Que o autor de Trova do Vento Que Passa considere as práticas e os valores ou normas de comportamento associados às tradições como imutáveis e eternos, e não padrões que se transformam e evoluem; que uma das figuras gradas do Partido Socialista olhe para a província como um conjunto de comunidades paradas ou estagnadas no tempo, como se elas não experimentassem também transformações de costumes e hábitos; e que, na sua opinião, infligir sofrimento nos animais de forma intencional e como fonte de prazer e excitação, fazendo disso um espectáculo, é um comportamento moralmente aceitável e tolerável, não deveria causar-nos estranheza.

Afinal, todas as épocas têm o seu Manuel Alegre, todos os períodos históricos dispõem da sua dose de infatigáveis defensores dos costumes antigos, desde peidar-se ruidosamente nos cafés e nos restaurantes a mostrar o pénis erecto a uma mulher indefesa ou de condição profissional e económica inferior, passando por aplicar descargas eléctricas nos testículos dos adversários políticos, até ficarem do tamanho de abóboras, ou queimar o pénis dos detidos com pontas de cigarro, como se faz em alguns regimes “politicamente incorrectos”.

É que, segundo a lógica tremenda de Manuel Alegre, onde alhos são confundidos com bugalhos, como se tudo fosse um tecido homogéneo, quem critica tais práticas e as considera não uma questão de gosto, mas de mudança de sensibilidades e de luta contra a barbárie, está a cometer um atentado às liberdades pessoais e a encorajar o temível politicamente correcto.

Pior, está a contribuir para o enfraquecimento da democracia e é co -responsável pelo grotesco autoritarismo de um Bolsonaro. Na verdade, se aos aficionados da tauromaquia não causa vergonha o facto de obterem abertamente prazer com o sofrimento e o derramamento de sangue dos touros (e de alguns cavalos), por que razão é que nos deveríamos sentir incomodados quando sabemos que um indivíduo, para manter a sua felicidade doméstica, teve de assentar dois murros na pinha da esposa ou da namorada?

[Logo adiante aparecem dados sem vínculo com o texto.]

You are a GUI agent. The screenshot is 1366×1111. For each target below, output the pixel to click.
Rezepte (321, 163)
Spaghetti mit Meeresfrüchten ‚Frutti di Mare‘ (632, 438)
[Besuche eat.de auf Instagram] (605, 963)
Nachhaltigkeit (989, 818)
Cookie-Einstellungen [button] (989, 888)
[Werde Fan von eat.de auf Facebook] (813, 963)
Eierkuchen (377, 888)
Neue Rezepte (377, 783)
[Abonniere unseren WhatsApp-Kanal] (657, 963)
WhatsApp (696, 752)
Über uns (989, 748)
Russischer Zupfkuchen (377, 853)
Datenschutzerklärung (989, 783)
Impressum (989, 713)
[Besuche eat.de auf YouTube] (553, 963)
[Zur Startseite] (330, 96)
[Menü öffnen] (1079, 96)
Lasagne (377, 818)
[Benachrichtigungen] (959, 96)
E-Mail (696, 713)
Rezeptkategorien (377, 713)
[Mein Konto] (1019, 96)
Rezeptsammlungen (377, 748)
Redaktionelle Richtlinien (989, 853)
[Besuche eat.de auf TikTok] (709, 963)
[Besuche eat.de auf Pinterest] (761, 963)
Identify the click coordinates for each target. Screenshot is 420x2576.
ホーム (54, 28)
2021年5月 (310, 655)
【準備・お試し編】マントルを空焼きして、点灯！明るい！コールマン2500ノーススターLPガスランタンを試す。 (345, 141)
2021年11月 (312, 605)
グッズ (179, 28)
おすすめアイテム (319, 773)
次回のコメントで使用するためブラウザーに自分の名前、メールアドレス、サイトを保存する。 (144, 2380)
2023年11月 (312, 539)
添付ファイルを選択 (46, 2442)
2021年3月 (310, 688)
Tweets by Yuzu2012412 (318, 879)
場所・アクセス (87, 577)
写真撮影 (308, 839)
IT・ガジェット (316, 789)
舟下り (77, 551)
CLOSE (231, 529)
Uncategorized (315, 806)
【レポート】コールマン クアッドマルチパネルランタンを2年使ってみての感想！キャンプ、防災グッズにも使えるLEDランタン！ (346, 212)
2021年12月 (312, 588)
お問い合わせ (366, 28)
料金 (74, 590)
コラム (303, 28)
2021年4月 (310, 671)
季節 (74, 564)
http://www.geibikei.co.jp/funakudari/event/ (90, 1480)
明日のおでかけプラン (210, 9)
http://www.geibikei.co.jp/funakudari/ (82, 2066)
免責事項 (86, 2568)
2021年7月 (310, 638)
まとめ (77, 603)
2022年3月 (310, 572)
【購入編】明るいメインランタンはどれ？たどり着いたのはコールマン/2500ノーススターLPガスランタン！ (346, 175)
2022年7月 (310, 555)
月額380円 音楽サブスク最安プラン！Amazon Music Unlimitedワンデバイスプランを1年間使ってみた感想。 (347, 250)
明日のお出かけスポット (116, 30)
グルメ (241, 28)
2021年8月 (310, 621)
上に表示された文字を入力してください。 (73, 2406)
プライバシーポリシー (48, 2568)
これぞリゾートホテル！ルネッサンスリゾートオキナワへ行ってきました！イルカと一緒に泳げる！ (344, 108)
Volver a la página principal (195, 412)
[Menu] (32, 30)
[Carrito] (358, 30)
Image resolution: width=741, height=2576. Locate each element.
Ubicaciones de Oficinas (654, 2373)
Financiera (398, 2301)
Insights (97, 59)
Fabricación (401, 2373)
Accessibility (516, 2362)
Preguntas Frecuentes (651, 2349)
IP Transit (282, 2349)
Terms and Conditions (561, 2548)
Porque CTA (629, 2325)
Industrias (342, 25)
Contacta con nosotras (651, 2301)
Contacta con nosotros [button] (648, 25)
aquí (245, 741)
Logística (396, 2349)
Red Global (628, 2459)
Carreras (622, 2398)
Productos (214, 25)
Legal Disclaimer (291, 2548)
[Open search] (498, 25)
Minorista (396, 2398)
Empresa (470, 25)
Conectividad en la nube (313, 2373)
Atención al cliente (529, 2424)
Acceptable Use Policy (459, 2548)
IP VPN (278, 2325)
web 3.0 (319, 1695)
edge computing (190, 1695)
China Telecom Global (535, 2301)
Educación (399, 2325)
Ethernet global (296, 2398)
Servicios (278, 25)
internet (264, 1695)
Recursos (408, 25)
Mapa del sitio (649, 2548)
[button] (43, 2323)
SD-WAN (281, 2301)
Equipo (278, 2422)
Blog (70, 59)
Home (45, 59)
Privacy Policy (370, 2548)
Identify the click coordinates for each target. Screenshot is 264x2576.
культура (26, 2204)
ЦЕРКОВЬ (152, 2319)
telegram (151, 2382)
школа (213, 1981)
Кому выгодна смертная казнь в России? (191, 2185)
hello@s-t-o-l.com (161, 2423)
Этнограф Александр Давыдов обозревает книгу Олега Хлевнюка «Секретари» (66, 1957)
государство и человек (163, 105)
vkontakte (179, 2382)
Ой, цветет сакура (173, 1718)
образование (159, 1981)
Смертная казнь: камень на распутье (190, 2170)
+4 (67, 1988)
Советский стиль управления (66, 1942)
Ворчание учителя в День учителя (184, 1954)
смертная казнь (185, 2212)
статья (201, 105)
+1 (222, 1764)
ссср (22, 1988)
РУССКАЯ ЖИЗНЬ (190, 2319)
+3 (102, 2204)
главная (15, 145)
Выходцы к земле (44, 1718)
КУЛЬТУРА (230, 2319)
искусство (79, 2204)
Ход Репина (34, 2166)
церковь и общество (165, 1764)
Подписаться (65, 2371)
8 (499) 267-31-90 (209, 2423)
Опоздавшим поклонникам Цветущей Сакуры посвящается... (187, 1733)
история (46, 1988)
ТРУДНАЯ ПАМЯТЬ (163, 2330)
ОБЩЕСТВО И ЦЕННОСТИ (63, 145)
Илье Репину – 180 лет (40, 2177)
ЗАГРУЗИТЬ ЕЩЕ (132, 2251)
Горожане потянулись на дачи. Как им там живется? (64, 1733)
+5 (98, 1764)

Porque é que haveria de causar-nos embaraço saber que uma respeitável soma de mulheres sofreu abusos e humilhações sexuais às mãos dos superiores hierárquicos, ou quando utilizamos palavras que humilham e ofendem as minorias que, historicamente, eram destituídas de direitos e foram oprimidas e alvo de terríveis injustiças, e com elas fazemos piadas para que os de sempre – os heterossexuais e os brancos – continuem a rir-se dos gays, dos travestis e dos negros?

Não adianta iludir: com a carta aberta que escreveu ao primeiro-ministro, Manuel Alegre endereçou à posteridade um documento da perversão moral daqueles que continuam a fazer do sofrimento alheio um espectáculo para seu próprio gáudio. Bem podem limpar as mãos à parede!